Looking at the caches, most are about 2Mb to 8Mb in size, although some are much larger if the person scrolled about a lot.
The housing and scenicness tiles we’ve precached for most zoom levels for the whole of the UK. They come out at 2.3G for housing, and
We haven’t yet run out of disk space – there is currently 8 terabytes free on it, so I’m not worried yet!
I suspect the storage we use will change, as we make it scale onto larger numbers of machines. I’m not convinced NFS will perform.
David – I used Open Office Draw, in its standalone version oodraw. It turns out it actually has connectors which clip onto objects, a facility I couldn’t find in Inscape, but it’s likely I was just being dumb.
Interesting… care to elaborate on the problems you’re having with HAProxy? Some session affinity issue?
It would often drop one server, and then not start using it again in a mysterious way that I couldn’t track down. I also found it surprising that it didn’t have a dynamic load balancer, which would adjust which server it sent requests to based on how loaded they were.
I’m planning on trying both nginx and Amazon’s Elastic Load Balancer to see if they do better.
and while we are here, when are you going to send out more invites to use the beta 🙂
Oh yes, sorry! I’ve just sent out another 100 invites.

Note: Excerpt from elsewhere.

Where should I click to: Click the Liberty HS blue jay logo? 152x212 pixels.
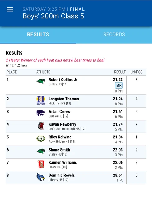click(x=41, y=177)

We’re currently working on changes to make it scale well so it can come out of beta, but it’ll be a while before its ready I’m afraid.

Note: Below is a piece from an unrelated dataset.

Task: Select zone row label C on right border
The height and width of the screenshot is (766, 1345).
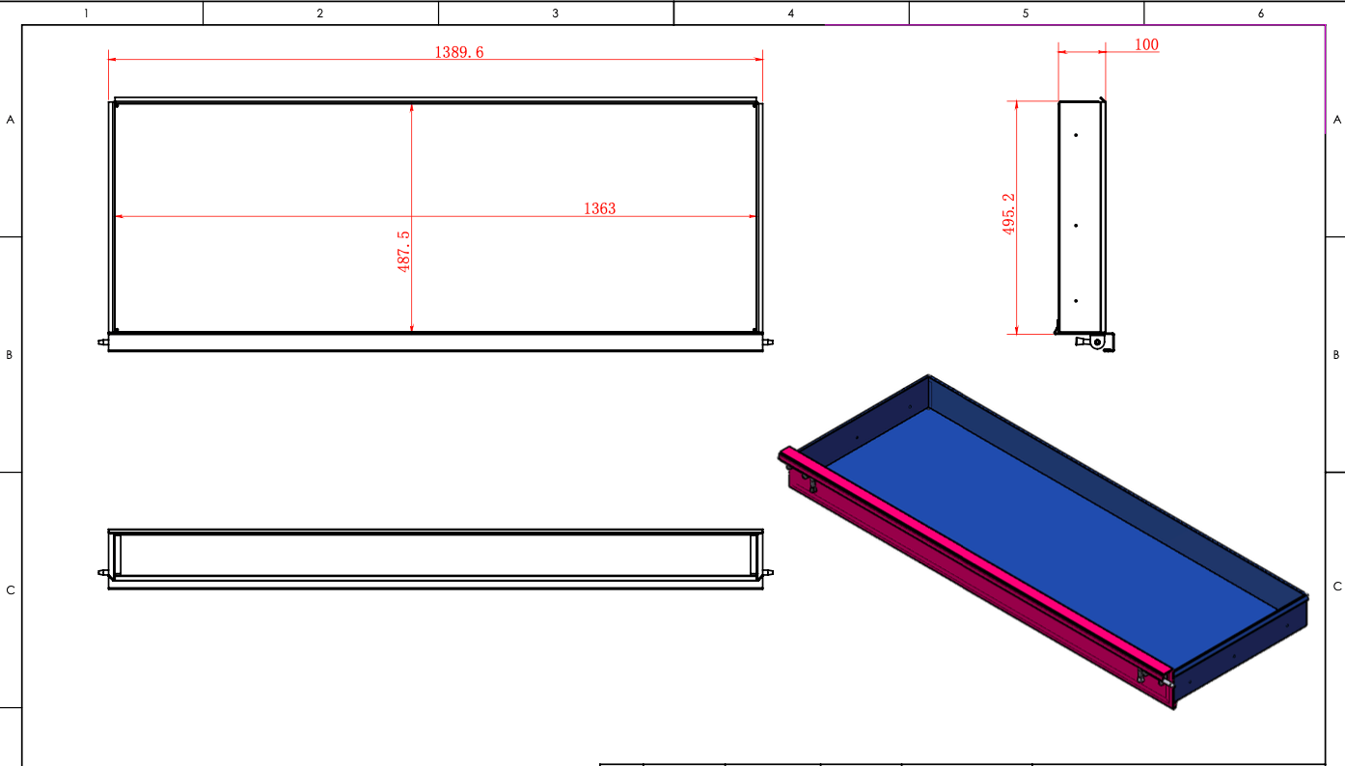Action: tap(1337, 587)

We’ll use the invites to help test as we change things for that.
Hi Francis,
This is really beautiful and useful mapping! Nice one.

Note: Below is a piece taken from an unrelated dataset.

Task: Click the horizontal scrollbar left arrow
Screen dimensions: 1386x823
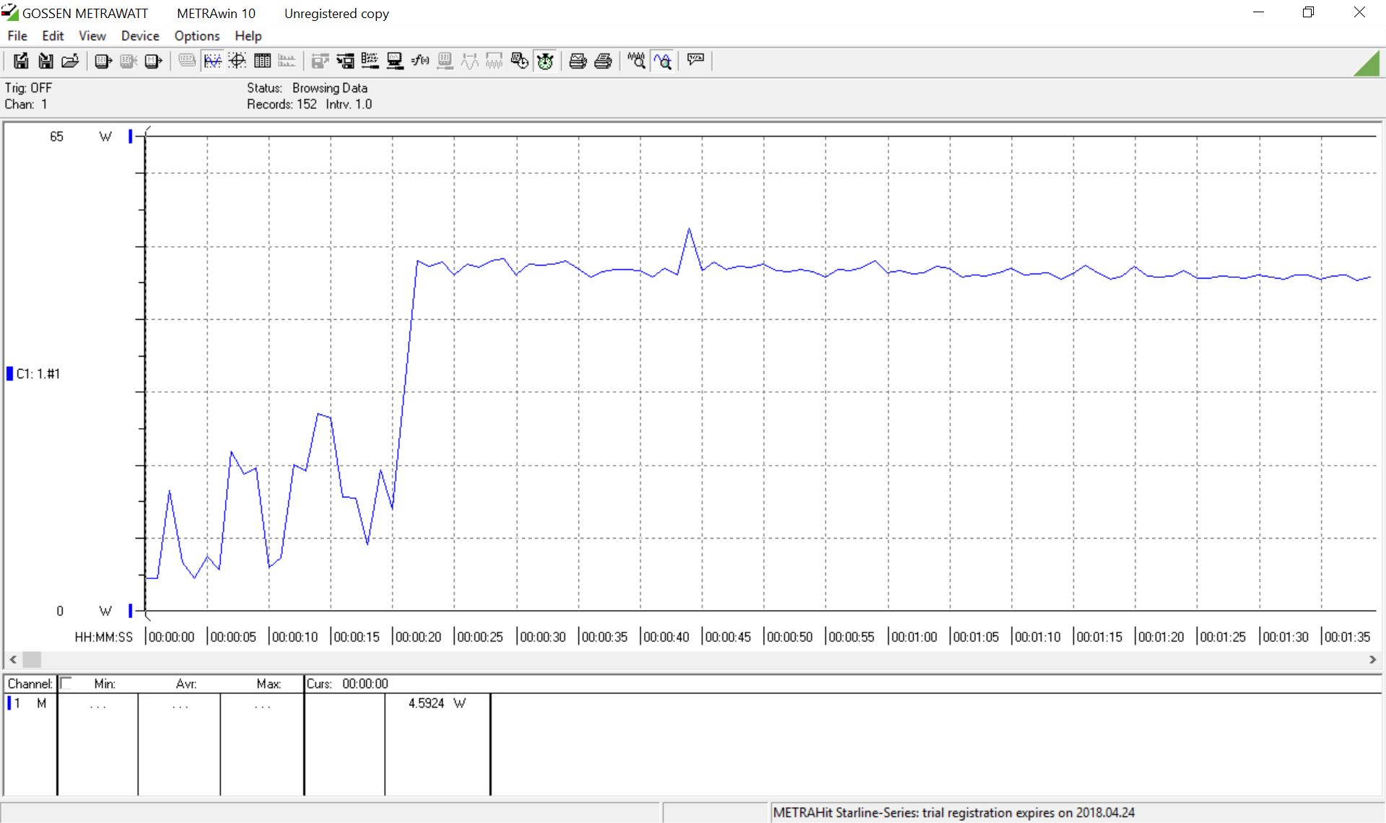Action: click(x=12, y=660)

One question/suggestion – how about applying this to cycling? The (also Cambridge-based) guys over at http://www.CycleStreets.net are doing a fine job on using the OpenCycleMap network to apply routing algorithms, and there are an awful lot of people in the country who’d love a “find me a place to live where I could cycle to work” – especially if (as cyclestreets do) it’s not distance based but based on quietness and the national cycle network.
I’d be interested in lending a hand if you’re keen on that…
Cheers
Simon
Yup, I know the cyclestreets people! As well as cycling, car travel would be useful for lots of people too (maybe we can reduce car commute time).
We use a special route finding algorithm to generate all the routes, but probably not that bad to code on top of the cyclestreets systems. We’re generalising everything so it is in separate components so will be easier to add soon.
Do you know the cyclestreets codebase, and have access to their data? If you can get that now, then will be in a good position to integrate with mapumental later.
Francis,
We do have a currently-undocumented XML interface to the planner which could be used, but the number of queries you would be sending would collapse our single server 🙂 It’s on our to-do and strategy lists to make a formal API.
We plan to open-source the CycleStreets code in due course (there’s a lot of refactoring still going on, and audits needed first). Once that’s done I imagine you should then be able to install a local instance and fire away your own queries.
However, I suspect it will still be too slow though, because the engine is necessarily optimised for detailed street results rather than an overall rough time/distance result. I do wonder whether a more general-purpose road router would approximate sufficiently though.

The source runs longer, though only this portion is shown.